◆ **Task brief**:
Each record beneath this line is to be copied exactly.
[Given records Boundary: Start]
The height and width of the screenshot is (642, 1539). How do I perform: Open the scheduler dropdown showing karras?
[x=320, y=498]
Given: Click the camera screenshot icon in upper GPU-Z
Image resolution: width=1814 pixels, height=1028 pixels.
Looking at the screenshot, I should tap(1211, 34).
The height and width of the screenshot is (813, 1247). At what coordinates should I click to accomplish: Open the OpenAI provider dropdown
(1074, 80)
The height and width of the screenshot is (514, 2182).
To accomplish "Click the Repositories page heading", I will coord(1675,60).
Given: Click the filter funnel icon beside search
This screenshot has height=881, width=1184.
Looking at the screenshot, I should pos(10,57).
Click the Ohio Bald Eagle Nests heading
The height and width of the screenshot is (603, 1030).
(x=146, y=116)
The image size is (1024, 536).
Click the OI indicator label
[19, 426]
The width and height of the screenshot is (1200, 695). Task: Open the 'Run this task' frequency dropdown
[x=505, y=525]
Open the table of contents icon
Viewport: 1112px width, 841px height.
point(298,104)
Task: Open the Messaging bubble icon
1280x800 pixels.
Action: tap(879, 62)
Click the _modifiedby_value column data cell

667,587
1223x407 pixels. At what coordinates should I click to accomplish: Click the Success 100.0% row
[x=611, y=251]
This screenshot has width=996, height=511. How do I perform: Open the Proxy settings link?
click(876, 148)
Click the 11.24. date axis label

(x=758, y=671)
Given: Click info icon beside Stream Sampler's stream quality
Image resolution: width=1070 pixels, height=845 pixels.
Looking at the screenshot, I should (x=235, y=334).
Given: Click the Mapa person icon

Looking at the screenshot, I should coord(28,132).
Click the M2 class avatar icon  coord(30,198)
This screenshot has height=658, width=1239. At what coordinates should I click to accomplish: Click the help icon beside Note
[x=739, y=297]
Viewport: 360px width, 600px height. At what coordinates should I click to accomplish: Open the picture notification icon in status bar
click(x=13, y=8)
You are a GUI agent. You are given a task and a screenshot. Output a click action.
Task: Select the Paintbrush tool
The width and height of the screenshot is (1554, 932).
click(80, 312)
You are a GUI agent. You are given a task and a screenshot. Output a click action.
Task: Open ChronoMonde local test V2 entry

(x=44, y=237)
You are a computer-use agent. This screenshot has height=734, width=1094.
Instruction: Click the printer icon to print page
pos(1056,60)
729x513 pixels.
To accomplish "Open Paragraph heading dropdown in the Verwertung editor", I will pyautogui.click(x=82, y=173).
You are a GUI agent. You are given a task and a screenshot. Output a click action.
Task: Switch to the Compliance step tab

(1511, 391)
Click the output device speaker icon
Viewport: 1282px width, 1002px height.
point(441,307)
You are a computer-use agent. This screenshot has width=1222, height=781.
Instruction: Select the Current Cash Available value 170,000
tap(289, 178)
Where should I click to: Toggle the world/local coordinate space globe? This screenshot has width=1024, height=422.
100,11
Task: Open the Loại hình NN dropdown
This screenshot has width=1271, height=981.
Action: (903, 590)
[Given records Boundary: End]
◆ **Response to the exercise**:
The height and width of the screenshot is (642, 1539). How do I perform: Open the scheduler dropdown showing karras?
[x=320, y=498]
Given: Click the camera screenshot icon in upper GPU-Z
Image resolution: width=1814 pixels, height=1028 pixels.
Looking at the screenshot, I should tap(1211, 34).
The height and width of the screenshot is (813, 1247). At what coordinates should I click to accomplish: Open the OpenAI provider dropdown
(1074, 80)
The height and width of the screenshot is (514, 2182).
To accomplish "Click the Repositories page heading", I will coord(1675,60).
Given: Click the filter funnel icon beside search
This screenshot has height=881, width=1184.
Looking at the screenshot, I should pos(10,57).
Click the Ohio Bald Eagle Nests heading
The height and width of the screenshot is (603, 1030).
(x=146, y=116)
The image size is (1024, 536).
Click the OI indicator label
[19, 426]
The width and height of the screenshot is (1200, 695). Task: Open the 'Run this task' frequency dropdown
[x=505, y=525]
Open the table of contents icon
Viewport: 1112px width, 841px height.
point(298,104)
Task: Open the Messaging bubble icon
1280x800 pixels.
Action: tap(879, 62)
Click the _modifiedby_value column data cell

667,587
1223x407 pixels. At what coordinates should I click to accomplish: Click the Success 100.0% row
[x=611, y=251]
This screenshot has width=996, height=511. How do I perform: Open the Proxy settings link?
click(876, 148)
Click the 11.24. date axis label

(x=758, y=671)
Given: Click info icon beside Stream Sampler's stream quality
Image resolution: width=1070 pixels, height=845 pixels.
Looking at the screenshot, I should (x=235, y=334).
Given: Click the Mapa person icon

Looking at the screenshot, I should coord(28,132).
Click the M2 class avatar icon  coord(30,198)
This screenshot has height=658, width=1239. At what coordinates should I click to accomplish: Click the help icon beside Note
[x=739, y=297]
Viewport: 360px width, 600px height. At what coordinates should I click to accomplish: Open the picture notification icon in status bar
click(x=13, y=8)
You are a GUI agent. You are given a task and a screenshot. Output a click action.
Task: Select the Paintbrush tool
The width and height of the screenshot is (1554, 932).
click(80, 312)
You are a GUI agent. You are given a task and a screenshot. Output a click action.
Task: Open ChronoMonde local test V2 entry

(x=44, y=237)
You are a computer-use agent. This screenshot has height=734, width=1094.
Instruction: Click the printer icon to print page
pos(1056,60)
729x513 pixels.
To accomplish "Open Paragraph heading dropdown in the Verwertung editor", I will pyautogui.click(x=82, y=173).
You are a GUI agent. You are given a task and a screenshot. Output a click action.
Task: Switch to the Compliance step tab

(1511, 391)
Click the output device speaker icon
Viewport: 1282px width, 1002px height.
point(441,307)
You are a computer-use agent. This screenshot has width=1222, height=781.
Instruction: Select the Current Cash Available value 170,000
tap(289, 178)
Where should I click to: Toggle the world/local coordinate space globe? This screenshot has width=1024, height=422.
100,11
Task: Open the Loại hình NN dropdown
This screenshot has width=1271, height=981.
Action: (903, 590)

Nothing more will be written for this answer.